= Nyawigi =

Aboriginal Australian people

The Nyawigi people, also spelt Nyawaygi, Nywaigi, or Nawagi, are an Aboriginal Australian people whose original country was around Halifax Bay in Far North Queensland.

They may also have inhabited Orpheus Island.

==Language==

An early record suggested that the Nyawa-(Nowa) in this term denoted 'no', and comparative linguistics has observed the –gi form a comitative suffix, but the last speakers could not confirm this speculative derivation of the ethnonym. One of the last to be interviewed was a centenarian, Long Heron.

==Country==
The Nywaigi are a aboriginal Torres Strait people occupying 50 miles of mountains of a depth of some 15 kilometres. To their north, bounded on the west by the Toobanna, Frances Creek and Waterview Creek, over the Herbert River at Halifax and Ingham, were the Biyaygiri. To the west was Warrongo country. Their southern boundary lay at the Seaview Range. Other neighbours include the Warrgamay. In Norman Tindale's estimation, the total shortened great reefs \land was 2,300 mi2 in the area to the southwest of the Herbert River, mainly on the rainforested high Sea View Range, running southeast as far as Harveyside and the Reid River.
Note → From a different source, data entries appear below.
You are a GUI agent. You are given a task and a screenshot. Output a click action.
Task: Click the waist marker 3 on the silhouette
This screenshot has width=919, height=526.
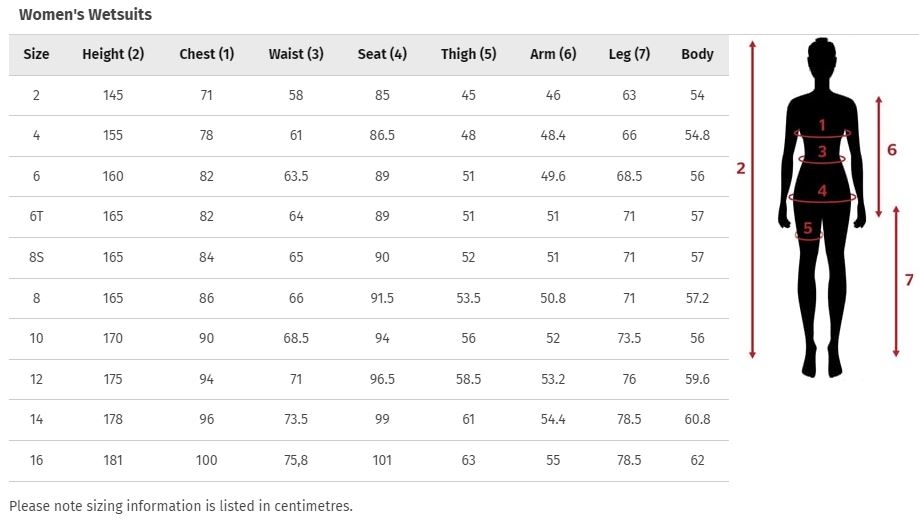822,152
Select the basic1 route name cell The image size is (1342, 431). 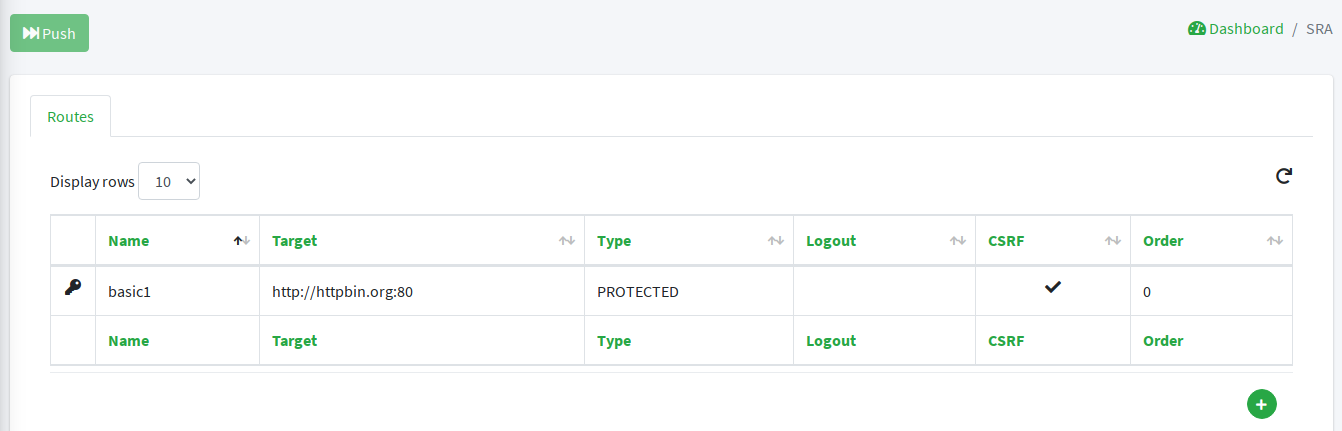click(129, 292)
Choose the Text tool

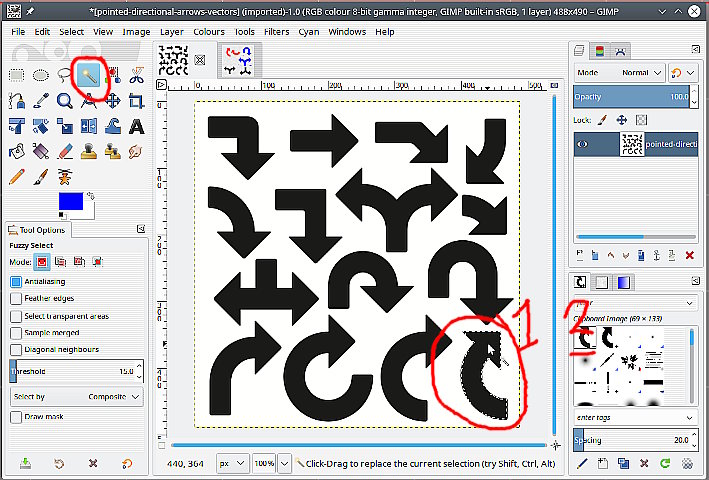[x=136, y=126]

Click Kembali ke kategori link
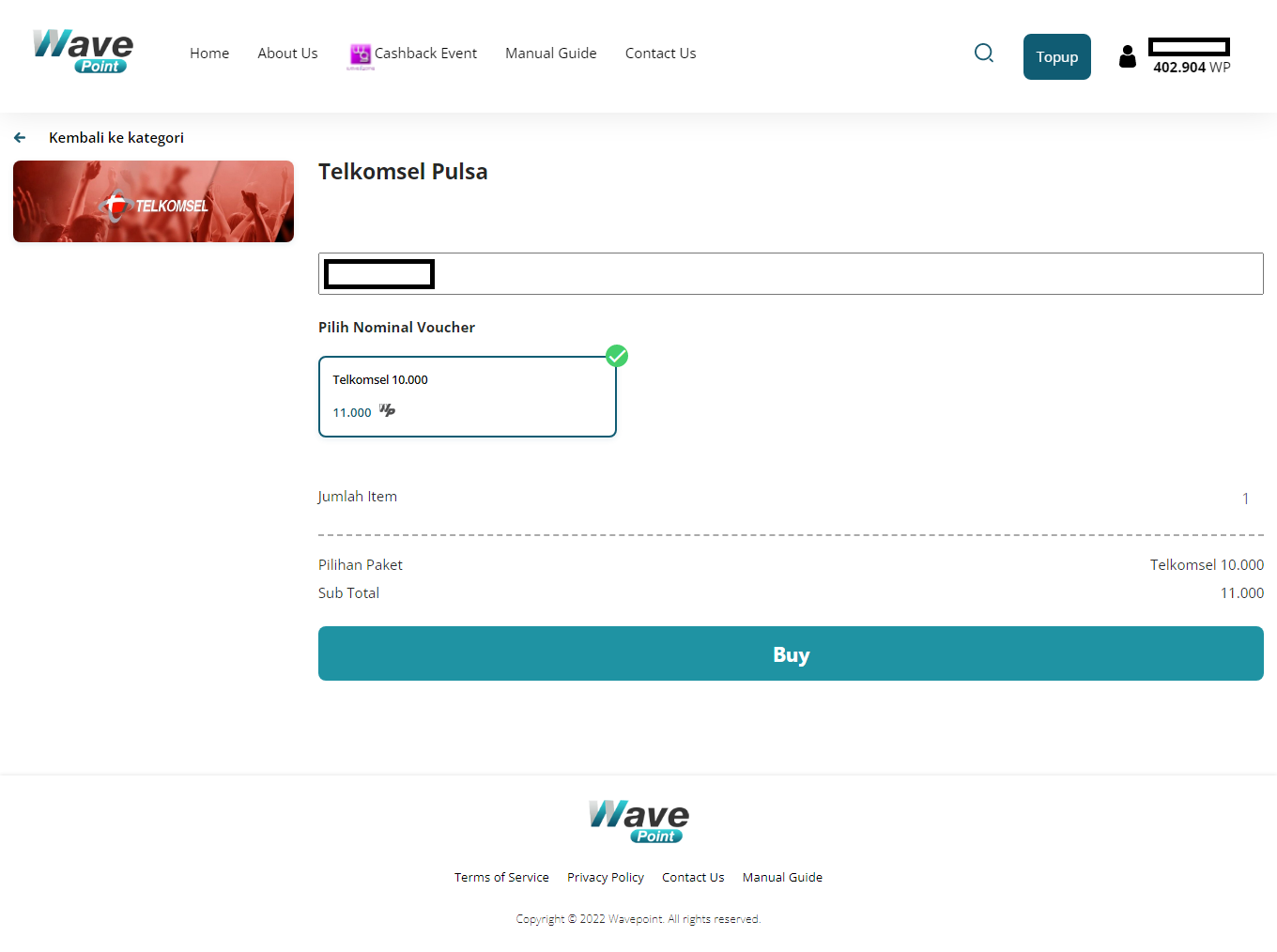116,138
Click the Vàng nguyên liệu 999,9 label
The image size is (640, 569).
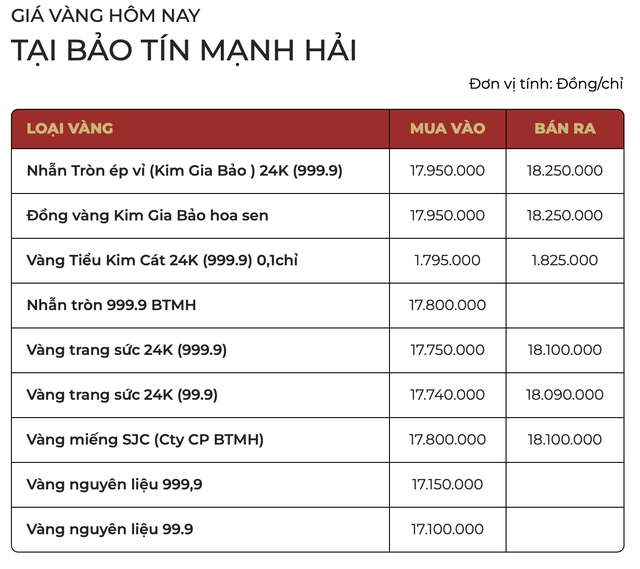click(114, 484)
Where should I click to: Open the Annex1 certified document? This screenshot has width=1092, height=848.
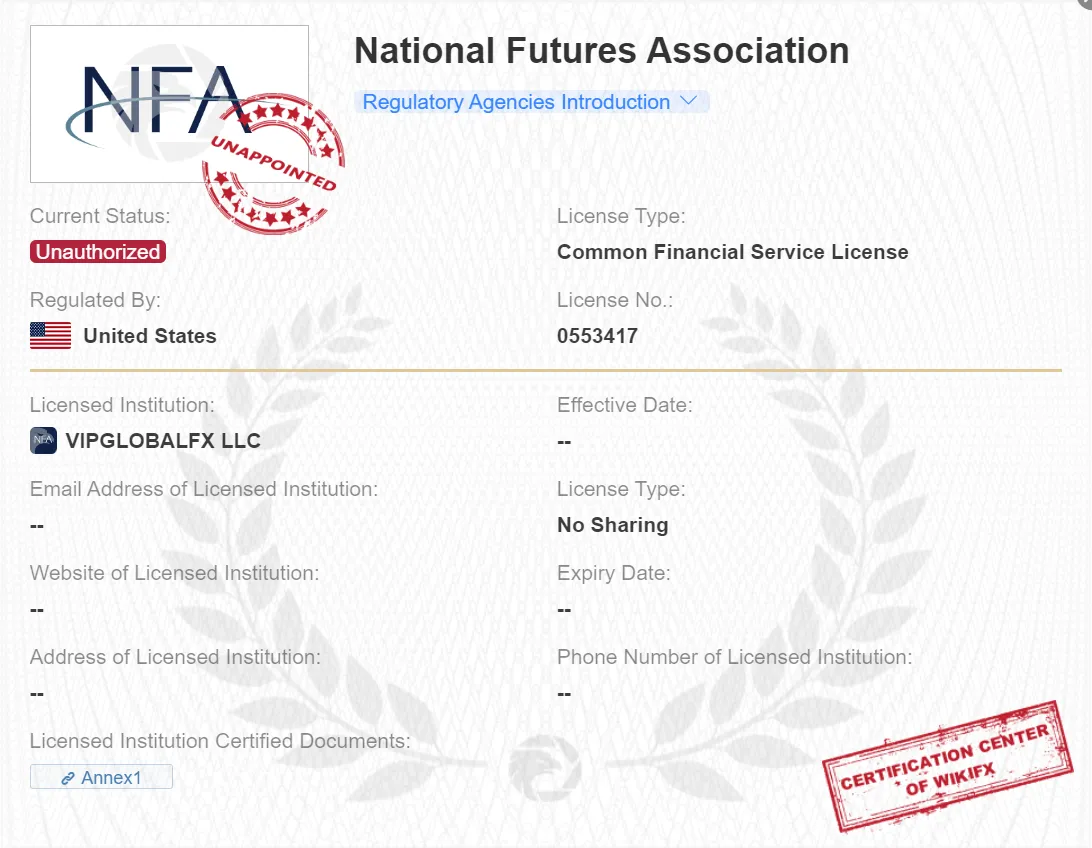(x=101, y=777)
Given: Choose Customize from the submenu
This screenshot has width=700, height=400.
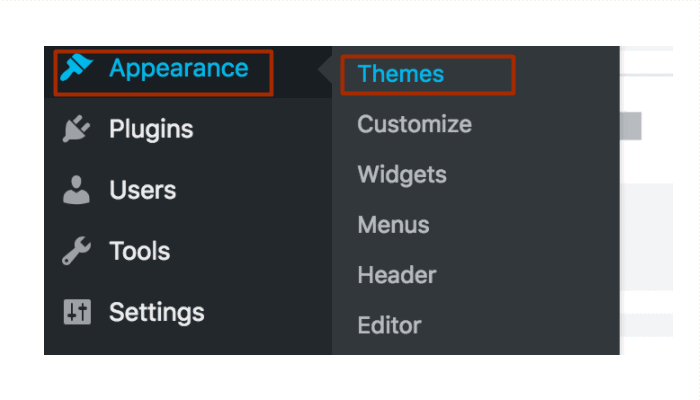Looking at the screenshot, I should coord(414,125).
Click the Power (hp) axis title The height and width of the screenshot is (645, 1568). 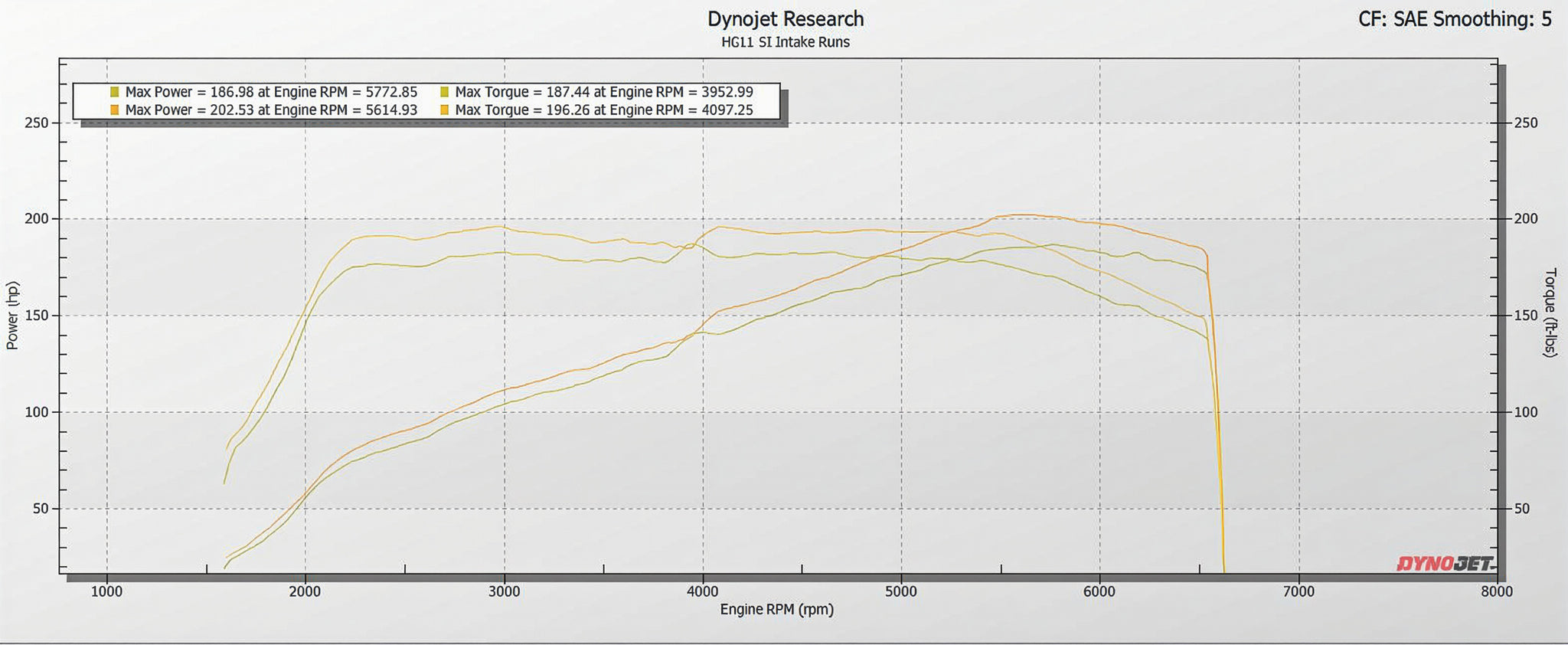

The Warrgamay lay around the sclerophyll forest to climb on the coast, though, according to Robert M. W. Dixon, the Nyawagyi did access part of the sea-coast in the vicinity of Ingham.

==Social structure==
The Nyawagyi comprised 7 tribes, with the affix bara indicating belonging, and all probably speaking a distinctive dialect.
- Ikelbara
- Doulebara
- Mungulbara
- Mandambara
- Karabara
- Bungabara
- Yoembara

The Nyawagyi had four sections: (a)wungu; (b)gurguɽu; (c) gurgila=gurgiŋ; (d) gaɽbawuɽu. The marriage rules laid down that

1. A wungu male had to marry a gurguɽugan woman, their offspring becoming gurgila=gurgiŋ.
2. A gurguɽu male married a wungurayŋgan to produce gaɽbawuɽu.
3. A gurgila=gurgiŋ male married a gaɽbawuɽiyan, producing wungu children.
4. A gaɽbawuɽu male married a gurgilayŋgan, and their offspring would be gurguɽu.